▶ **THE RECORDS**
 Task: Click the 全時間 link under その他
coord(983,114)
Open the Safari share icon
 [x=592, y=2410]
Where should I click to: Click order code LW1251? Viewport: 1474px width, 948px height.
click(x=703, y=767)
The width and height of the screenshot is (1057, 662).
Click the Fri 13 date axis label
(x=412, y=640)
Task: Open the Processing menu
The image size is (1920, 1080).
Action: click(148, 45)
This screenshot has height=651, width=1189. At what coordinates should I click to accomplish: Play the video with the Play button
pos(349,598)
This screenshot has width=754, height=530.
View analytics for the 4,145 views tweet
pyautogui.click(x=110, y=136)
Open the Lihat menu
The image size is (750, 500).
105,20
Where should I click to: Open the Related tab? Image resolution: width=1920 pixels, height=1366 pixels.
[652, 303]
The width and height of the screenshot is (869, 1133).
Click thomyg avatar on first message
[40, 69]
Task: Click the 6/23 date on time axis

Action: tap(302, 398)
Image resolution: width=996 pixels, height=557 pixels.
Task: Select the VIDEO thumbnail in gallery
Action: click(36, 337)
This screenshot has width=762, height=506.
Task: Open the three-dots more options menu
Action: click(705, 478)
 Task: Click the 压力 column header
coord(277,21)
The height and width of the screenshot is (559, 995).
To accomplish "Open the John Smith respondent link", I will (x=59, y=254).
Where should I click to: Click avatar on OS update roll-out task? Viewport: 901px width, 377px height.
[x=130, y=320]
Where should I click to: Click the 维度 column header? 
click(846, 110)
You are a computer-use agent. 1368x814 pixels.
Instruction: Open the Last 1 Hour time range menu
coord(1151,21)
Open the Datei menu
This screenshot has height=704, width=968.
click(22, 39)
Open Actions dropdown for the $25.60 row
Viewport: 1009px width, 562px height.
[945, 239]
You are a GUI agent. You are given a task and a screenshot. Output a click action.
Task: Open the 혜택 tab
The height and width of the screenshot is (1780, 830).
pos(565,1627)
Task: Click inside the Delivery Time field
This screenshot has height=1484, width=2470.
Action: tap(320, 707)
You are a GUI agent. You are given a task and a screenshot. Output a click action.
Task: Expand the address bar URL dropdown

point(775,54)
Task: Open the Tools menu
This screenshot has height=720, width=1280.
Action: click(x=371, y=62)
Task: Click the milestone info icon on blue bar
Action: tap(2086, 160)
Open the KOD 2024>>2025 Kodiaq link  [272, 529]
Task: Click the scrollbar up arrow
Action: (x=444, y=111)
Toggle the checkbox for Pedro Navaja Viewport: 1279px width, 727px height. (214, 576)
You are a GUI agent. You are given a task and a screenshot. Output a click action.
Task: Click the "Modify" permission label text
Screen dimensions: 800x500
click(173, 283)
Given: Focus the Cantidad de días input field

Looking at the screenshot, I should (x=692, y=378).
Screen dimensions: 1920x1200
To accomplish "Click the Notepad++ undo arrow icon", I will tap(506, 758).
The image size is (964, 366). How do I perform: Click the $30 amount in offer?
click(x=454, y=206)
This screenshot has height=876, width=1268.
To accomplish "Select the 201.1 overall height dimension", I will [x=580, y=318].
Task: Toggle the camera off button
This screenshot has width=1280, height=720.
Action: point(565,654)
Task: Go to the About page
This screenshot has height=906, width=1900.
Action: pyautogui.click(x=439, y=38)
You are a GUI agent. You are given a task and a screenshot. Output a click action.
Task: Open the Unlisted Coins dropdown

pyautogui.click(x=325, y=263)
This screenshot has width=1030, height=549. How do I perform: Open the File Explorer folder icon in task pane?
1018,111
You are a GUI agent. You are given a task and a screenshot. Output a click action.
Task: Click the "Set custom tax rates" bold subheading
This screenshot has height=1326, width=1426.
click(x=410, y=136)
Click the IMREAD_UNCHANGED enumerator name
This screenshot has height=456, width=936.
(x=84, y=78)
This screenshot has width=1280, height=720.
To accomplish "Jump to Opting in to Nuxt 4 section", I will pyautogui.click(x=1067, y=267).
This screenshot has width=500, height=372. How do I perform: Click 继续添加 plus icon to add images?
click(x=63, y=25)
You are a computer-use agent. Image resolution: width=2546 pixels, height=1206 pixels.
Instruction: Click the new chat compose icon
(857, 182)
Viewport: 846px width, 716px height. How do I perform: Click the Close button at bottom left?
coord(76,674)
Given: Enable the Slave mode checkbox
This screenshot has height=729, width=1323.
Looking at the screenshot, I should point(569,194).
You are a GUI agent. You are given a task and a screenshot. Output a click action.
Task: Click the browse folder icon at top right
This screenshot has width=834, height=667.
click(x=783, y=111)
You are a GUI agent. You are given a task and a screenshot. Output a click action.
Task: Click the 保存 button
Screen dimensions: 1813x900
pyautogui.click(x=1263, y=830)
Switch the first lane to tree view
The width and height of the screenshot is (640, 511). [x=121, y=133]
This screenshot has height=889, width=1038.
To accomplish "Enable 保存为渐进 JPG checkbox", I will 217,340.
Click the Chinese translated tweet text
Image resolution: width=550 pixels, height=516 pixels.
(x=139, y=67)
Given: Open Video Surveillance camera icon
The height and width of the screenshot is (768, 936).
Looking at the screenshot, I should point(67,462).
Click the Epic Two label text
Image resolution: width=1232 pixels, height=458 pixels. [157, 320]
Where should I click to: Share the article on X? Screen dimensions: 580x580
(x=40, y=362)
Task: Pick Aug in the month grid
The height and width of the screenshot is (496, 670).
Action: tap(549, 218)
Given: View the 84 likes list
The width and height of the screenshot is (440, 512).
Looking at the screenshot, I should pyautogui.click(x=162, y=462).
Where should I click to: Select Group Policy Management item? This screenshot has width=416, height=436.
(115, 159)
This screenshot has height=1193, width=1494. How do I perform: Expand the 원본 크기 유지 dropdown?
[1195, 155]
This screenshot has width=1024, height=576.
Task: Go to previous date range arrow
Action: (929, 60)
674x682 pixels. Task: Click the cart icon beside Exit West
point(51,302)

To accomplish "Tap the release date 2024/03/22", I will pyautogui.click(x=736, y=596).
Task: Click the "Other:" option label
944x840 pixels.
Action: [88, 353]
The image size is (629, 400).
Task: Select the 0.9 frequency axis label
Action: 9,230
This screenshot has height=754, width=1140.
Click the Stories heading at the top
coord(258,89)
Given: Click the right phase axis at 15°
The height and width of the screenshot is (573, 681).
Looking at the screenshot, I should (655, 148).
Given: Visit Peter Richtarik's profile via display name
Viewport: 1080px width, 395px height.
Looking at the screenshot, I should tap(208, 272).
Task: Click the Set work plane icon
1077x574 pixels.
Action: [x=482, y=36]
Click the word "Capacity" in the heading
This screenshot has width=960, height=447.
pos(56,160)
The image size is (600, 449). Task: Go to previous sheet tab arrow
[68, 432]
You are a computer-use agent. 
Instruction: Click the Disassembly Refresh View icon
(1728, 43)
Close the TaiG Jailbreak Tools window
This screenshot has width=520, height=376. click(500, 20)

▶ **SET PROBLEM**
Copy all of the records above verbatim, keeping every line in the same order.

▶ **ANSWER TO THE PROBLEM**
 Task: Click the 全時間 link under その他
coord(983,114)
Open the Safari share icon
 [x=592, y=2410]
Where should I click to: Click order code LW1251? Viewport: 1474px width, 948px height.
click(x=703, y=767)
The width and height of the screenshot is (1057, 662).
Click the Fri 13 date axis label
(x=412, y=640)
Task: Open the Processing menu
The image size is (1920, 1080).
Action: click(148, 45)
This screenshot has height=651, width=1189. At what coordinates should I click to accomplish: Play the video with the Play button
pos(349,598)
This screenshot has width=754, height=530.
View analytics for the 4,145 views tweet
pyautogui.click(x=110, y=136)
Open the Lihat menu
The image size is (750, 500).
105,20
Where should I click to: Open the Related tab? Image resolution: width=1920 pixels, height=1366 pixels.
[652, 303]
The width and height of the screenshot is (869, 1133).
Click thomyg avatar on first message
[40, 69]
Task: Click the 6/23 date on time axis

Action: tap(302, 398)
Image resolution: width=996 pixels, height=557 pixels.
Task: Select the VIDEO thumbnail in gallery
Action: click(36, 337)
This screenshot has width=762, height=506.
Task: Open the three-dots more options menu
Action: click(705, 478)
 Task: Click the 压力 column header
coord(277,21)
The height and width of the screenshot is (559, 995).
To accomplish "Open the John Smith respondent link", I will (x=59, y=254).
Where should I click to: Click avatar on OS update roll-out task? Viewport: 901px width, 377px height.
[x=130, y=320]
Where should I click to: Click the 维度 column header? 
click(846, 110)
You are a computer-use agent. 1368x814 pixels.
Instruction: Open the Last 1 Hour time range menu
coord(1151,21)
Open the Datei menu
This screenshot has height=704, width=968.
click(22, 39)
Open Actions dropdown for the $25.60 row
Viewport: 1009px width, 562px height.
[945, 239]
You are a GUI agent. You are given a task and a screenshot. Output a click action.
Task: Open the 혜택 tab
The height and width of the screenshot is (1780, 830).
pos(565,1627)
Task: Click inside the Delivery Time field
This screenshot has height=1484, width=2470.
Action: tap(320, 707)
You are a GUI agent. You are given a task and a screenshot. Output a click action.
Task: Expand the address bar URL dropdown

point(775,54)
Task: Open the Tools menu
This screenshot has height=720, width=1280.
Action: click(x=371, y=62)
Task: Click the milestone info icon on blue bar
Action: tap(2086, 160)
Open the KOD 2024>>2025 Kodiaq link  [272, 529]
Task: Click the scrollbar up arrow
Action: (x=444, y=111)
Toggle the checkbox for Pedro Navaja Viewport: 1279px width, 727px height. (214, 576)
You are a GUI agent. You are given a task and a screenshot. Output a click action.
Task: Click the "Modify" permission label text
Screen dimensions: 800x500
click(173, 283)
Given: Focus the Cantidad de días input field

Looking at the screenshot, I should (x=692, y=378).
Screen dimensions: 1920x1200
To accomplish "Click the Notepad++ undo arrow icon", I will tap(506, 758).
The image size is (964, 366). How do I perform: Click the $30 amount in offer?
click(x=454, y=206)
This screenshot has height=876, width=1268.
To accomplish "Select the 201.1 overall height dimension", I will [x=580, y=318].
Task: Toggle the camera off button
This screenshot has width=1280, height=720.
Action: point(565,654)
Task: Go to the About page
This screenshot has height=906, width=1900.
Action: pyautogui.click(x=439, y=38)
You are a GUI agent. You are given a task and a screenshot. Output a click action.
Task: Open the Unlisted Coins dropdown

pyautogui.click(x=325, y=263)
This screenshot has width=1030, height=549. How do I perform: Open the File Explorer folder icon in task pane?
1018,111
You are a GUI agent. You are given a task and a screenshot. Output a click action.
Task: Click the "Set custom tax rates" bold subheading
This screenshot has height=1326, width=1426.
click(x=410, y=136)
Click the IMREAD_UNCHANGED enumerator name
This screenshot has height=456, width=936.
(x=84, y=78)
This screenshot has width=1280, height=720.
To accomplish "Jump to Opting in to Nuxt 4 section", I will pyautogui.click(x=1067, y=267).
This screenshot has width=500, height=372. How do I perform: Click 继续添加 plus icon to add images?
click(x=63, y=25)
You are a computer-use agent. Image resolution: width=2546 pixels, height=1206 pixels.
Instruction: Click the new chat compose icon
(857, 182)
Viewport: 846px width, 716px height. How do I perform: Click the Close button at bottom left?
coord(76,674)
Given: Enable the Slave mode checkbox
This screenshot has height=729, width=1323.
Looking at the screenshot, I should point(569,194).
You are a GUI agent. You are given a task and a screenshot. Output a click action.
Task: Click the browse folder icon at top right
This screenshot has width=834, height=667.
click(x=783, y=111)
You are a GUI agent. You are given a task and a screenshot. Output a click action.
Task: Click the 保存 button
Screen dimensions: 1813x900
pyautogui.click(x=1263, y=830)
Switch the first lane to tree view
The width and height of the screenshot is (640, 511). [x=121, y=133]
This screenshot has height=889, width=1038.
To accomplish "Enable 保存为渐进 JPG checkbox", I will 217,340.
Click the Chinese translated tweet text
Image resolution: width=550 pixels, height=516 pixels.
(x=139, y=67)
Given: Open Video Surveillance camera icon
The height and width of the screenshot is (768, 936).
Looking at the screenshot, I should point(67,462).
Click the Epic Two label text
Image resolution: width=1232 pixels, height=458 pixels. [157, 320]
Where should I click to: Share the article on X? Screen dimensions: 580x580
(x=40, y=362)
Task: Pick Aug in the month grid
The height and width of the screenshot is (496, 670).
Action: tap(549, 218)
Given: View the 84 likes list
The width and height of the screenshot is (440, 512).
Looking at the screenshot, I should pyautogui.click(x=162, y=462).
Where should I click to: Select Group Policy Management item? This screenshot has width=416, height=436.
(115, 159)
This screenshot has height=1193, width=1494. How do I perform: Expand the 원본 크기 유지 dropdown?
[1195, 155]
This screenshot has width=1024, height=576.
Task: Go to previous date range arrow
Action: (929, 60)
674x682 pixels. Task: Click the cart icon beside Exit West
point(51,302)

To accomplish "Tap the release date 2024/03/22", I will pyautogui.click(x=736, y=596).
Task: Click the "Other:" option label
944x840 pixels.
Action: [88, 353]
The image size is (629, 400).
Task: Select the 0.9 frequency axis label
Action: 9,230
This screenshot has height=754, width=1140.
Click the Stories heading at the top
coord(258,89)
Given: Click the right phase axis at 15°
The height and width of the screenshot is (573, 681).
Looking at the screenshot, I should (655, 148).
Given: Visit Peter Richtarik's profile via display name
Viewport: 1080px width, 395px height.
Looking at the screenshot, I should tap(208, 272).
Task: Click the Set work plane icon
1077x574 pixels.
Action: [x=482, y=36]
Click the word "Capacity" in the heading
This screenshot has width=960, height=447.
pos(56,160)
The image size is (600, 449). Task: Go to previous sheet tab arrow
[68, 432]
You are a computer-use agent. 
Instruction: Click the Disassembly Refresh View icon
(1728, 43)
Close the TaiG Jailbreak Tools window
This screenshot has width=520, height=376. click(500, 20)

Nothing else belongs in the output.